Character is a product of mercy received rather than litanies observed. Character is birthed in that impossible realization of sin knocking at the door, but Christ knocking all that much more determinedly. To be His people. To fight His fights. To mellow and vibe with the Call to rest and readiness, for tomorrow, for this journey, for this Calling unto which each new face and old warhorse is just as equipped to understand, to make sense of, to speak into, and to reflect upon with wisdom of godly regard. For if once called, then always called. If once brought to the altar, then all one’s life too brought to that place of sanctuary and forgiveness. Let us not tax and prescribe remedies, but listen and murmur words of thanksgiving, of joint worship, of appeals for those in our midst struggling and persecuted, and find this day, here and now, a theologically significant puzzle: is salvation by faith, or is it by good works?
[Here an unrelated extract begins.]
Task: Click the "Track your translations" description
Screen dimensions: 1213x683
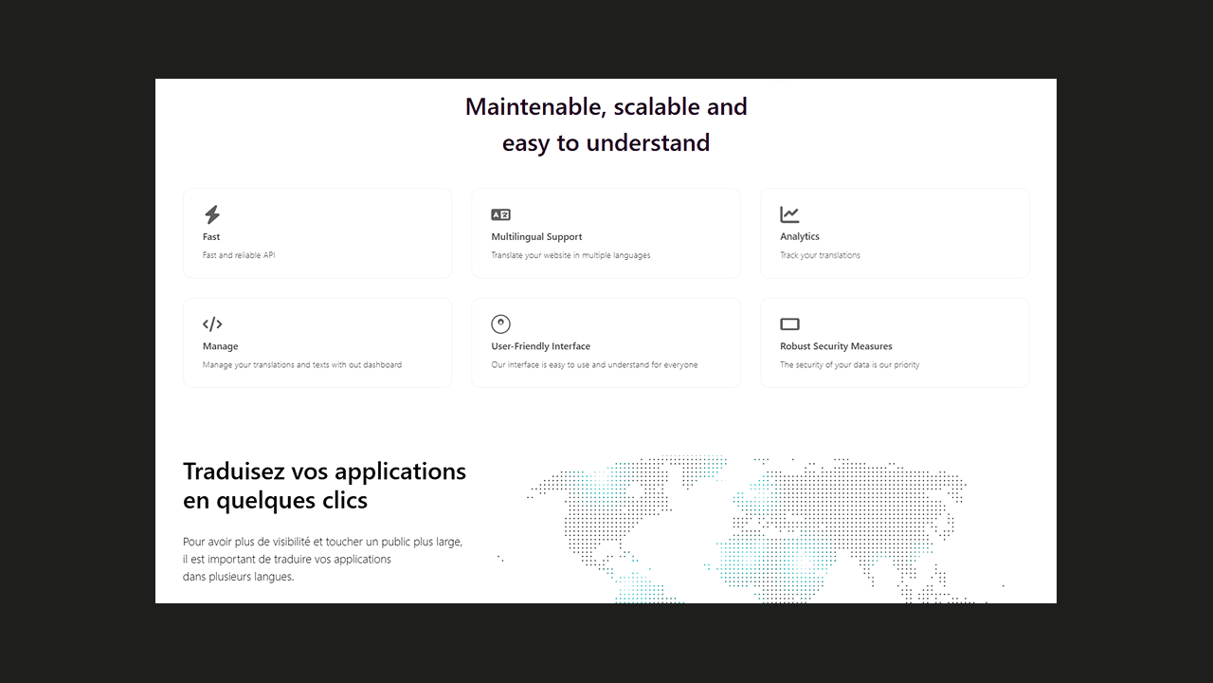Action: pos(820,255)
Are we ready to forgive again, and yet again, or do we expect an accounting: “I forgave you once, you now owe me some fruits…”

As if: such forgiveness is no forgiveness. Such mercy is a frustrated and unfulfilling way to be. Rather, let us like Christ find in ourselves—perhaps by our own repentance, or perhaps mystically and potently found just by inspiration—the power to forgive, and give chance upon chance, to love the unlovable and sin-wrecked, not to be jealous but rather to appreciate all that our Lord has sheltered our steps from discovering, from painful discovery. For all that hayride was somehow innocent of the deeper sins, sins against the altar, against the Name, against the limited capacities of the human heart to self-heal and cope. The one without a guidepost needs all the more to dwell near to perpetual mercy and new creation of that altar, of that Name, of that uncompromised relationship.

Some trials require that certain footing of a God-walk, not a hayride; such hayride at once turns evil, it has no ballast. And of these we speak in whispered composure, no longer frightened but grown up unto sympathy and reaction, always reacting by accepting newfound mercies… by faith, not by sight nor by works.